As Emily hunts for answers, she finds out that she’s not the only one this is happening to—some of her classmates are changing as well. Who is turning these teens into monsters—and how many people will they kill to get what they want?
Finally, a paranormal book I liked! After reading countless romances for years I've found one that doesn't have an overbearing romance. My long search has finally ended!
I have never read a werewolf novel mainly because I was hesitant to be disappointed by rip-offs of Big Wolf on Campus. Instead Vesper was quite a surprise with it's refreshing and original take on werewolves. It reminded me a lot of the Uglies series in that everything is based on science and realism rather than fantasy, and that eventually questions will be answered rather than just having readers suspend their belief for the whole series. I also enjoyed how Emily didn't just wake up one day, find out she was a werewolf, and go hunt; the stages, the revelation, the hesitation, the disbelief were all so beautiful written.
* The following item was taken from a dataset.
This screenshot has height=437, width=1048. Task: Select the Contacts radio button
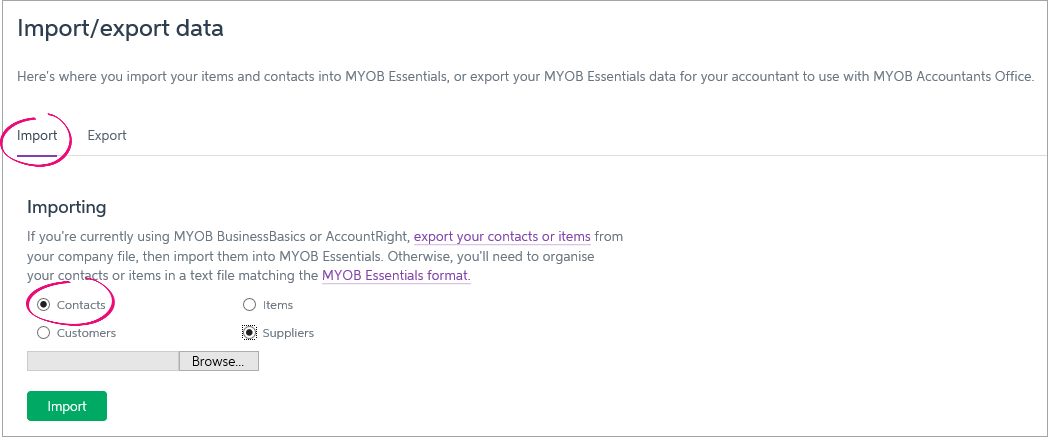pyautogui.click(x=43, y=304)

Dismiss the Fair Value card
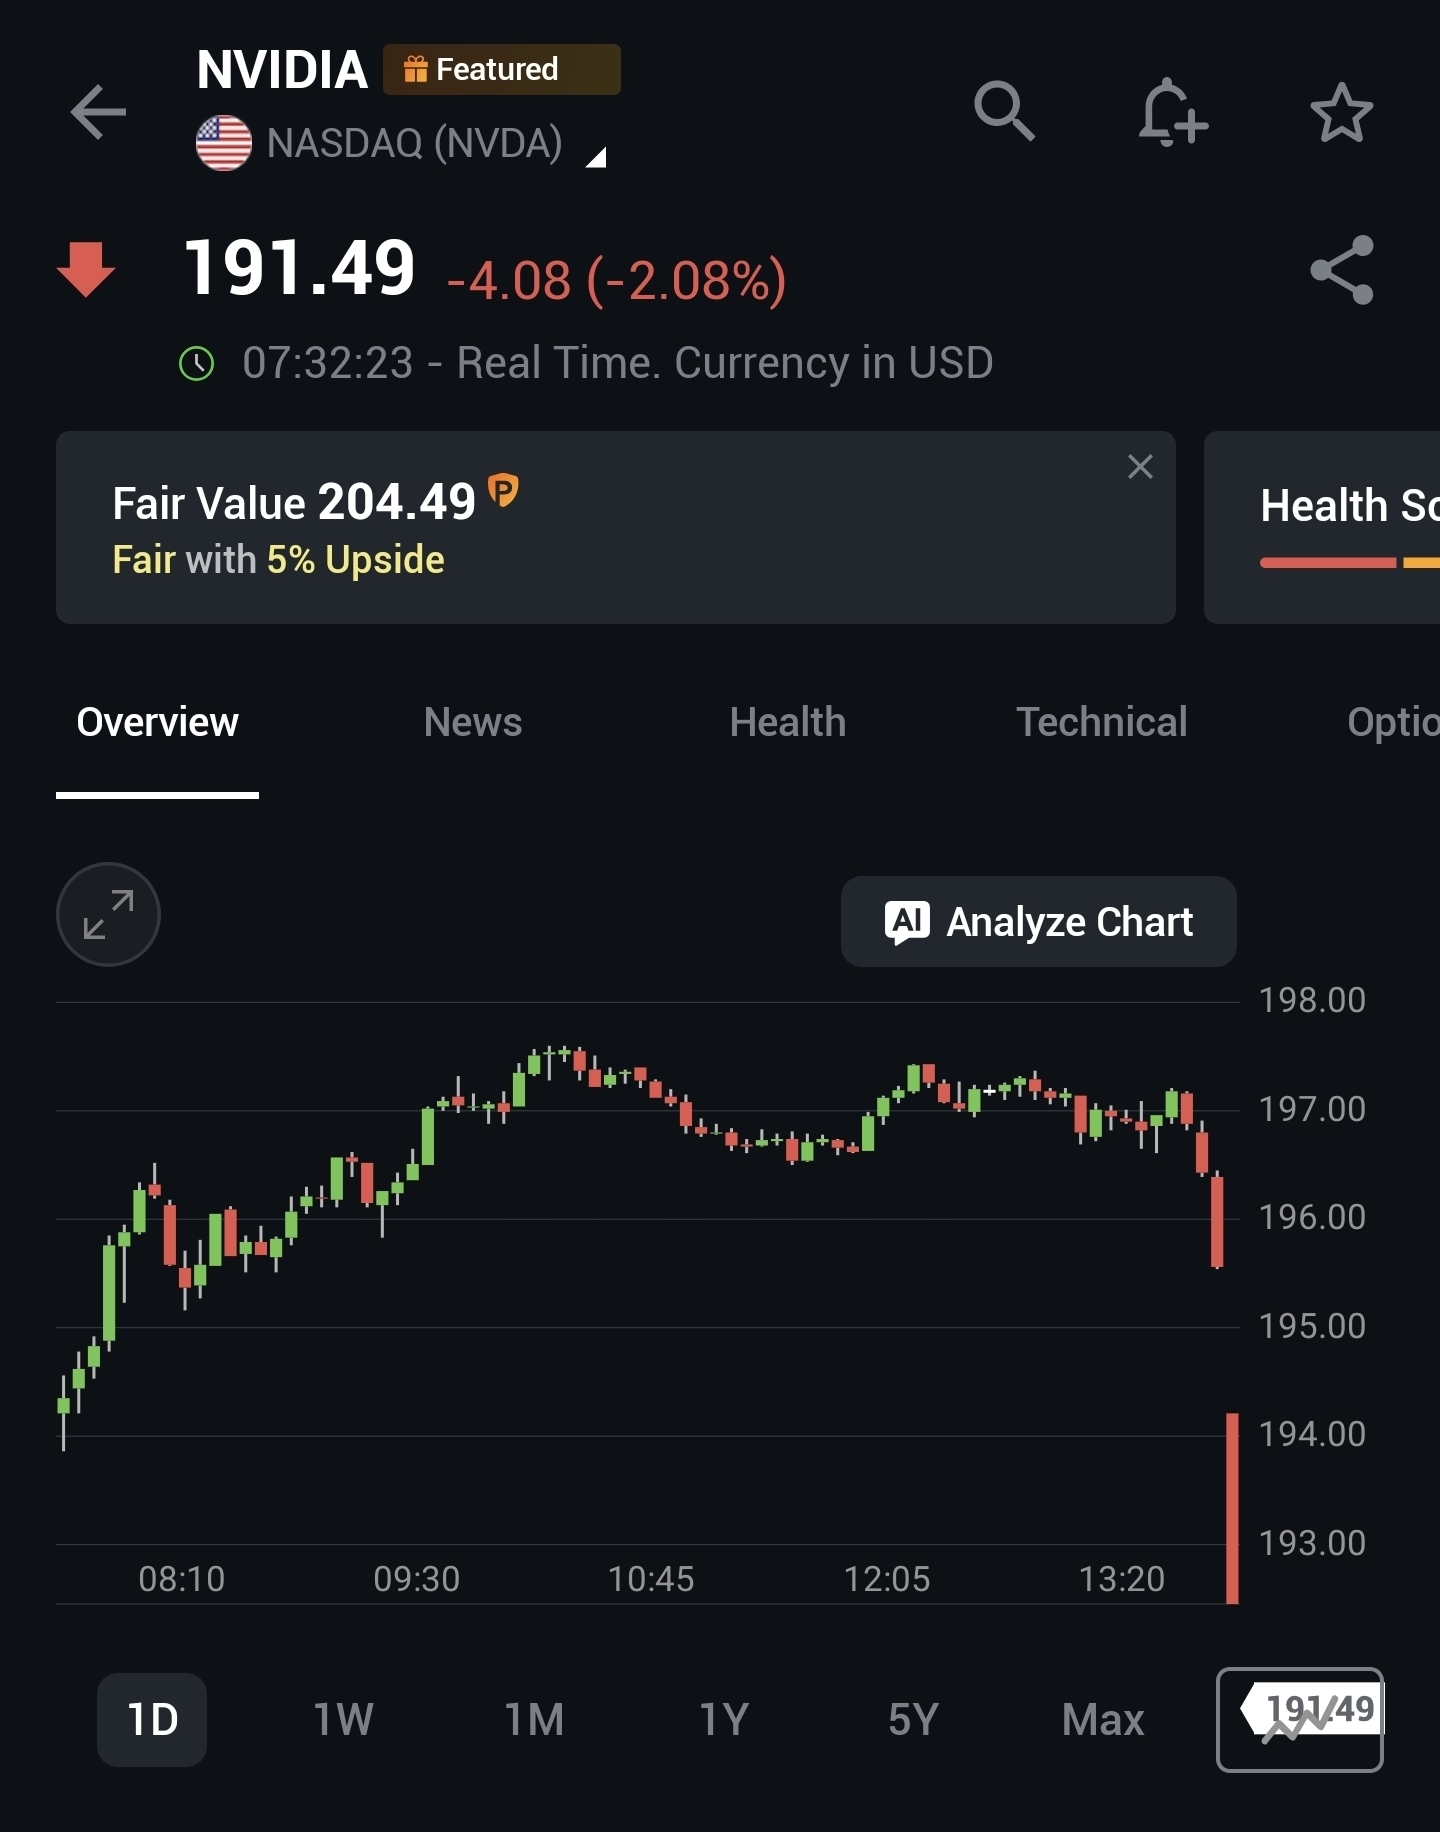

My favourite aspects of Vesper were it's originality and realism. It was so refreshing to read a fantasy/paranormal novel that didn't have a crazy romance, instead offering a simple, realistic scenario. Most novels these days (and most of the ones I read) are written by females, so it was really cool to delve into a male author's perspective of a teenage girl. Also most authors forget parents and other restrictions teenagers may face and I was impressed with how Emily wasn't able to just "sneak out" and not be caught every night, but rather faced repercussions by her family and friends. Paranormal books are known for their uncharacteristic violence, passionate romance, but never for their humour, which Vesper had plenty of.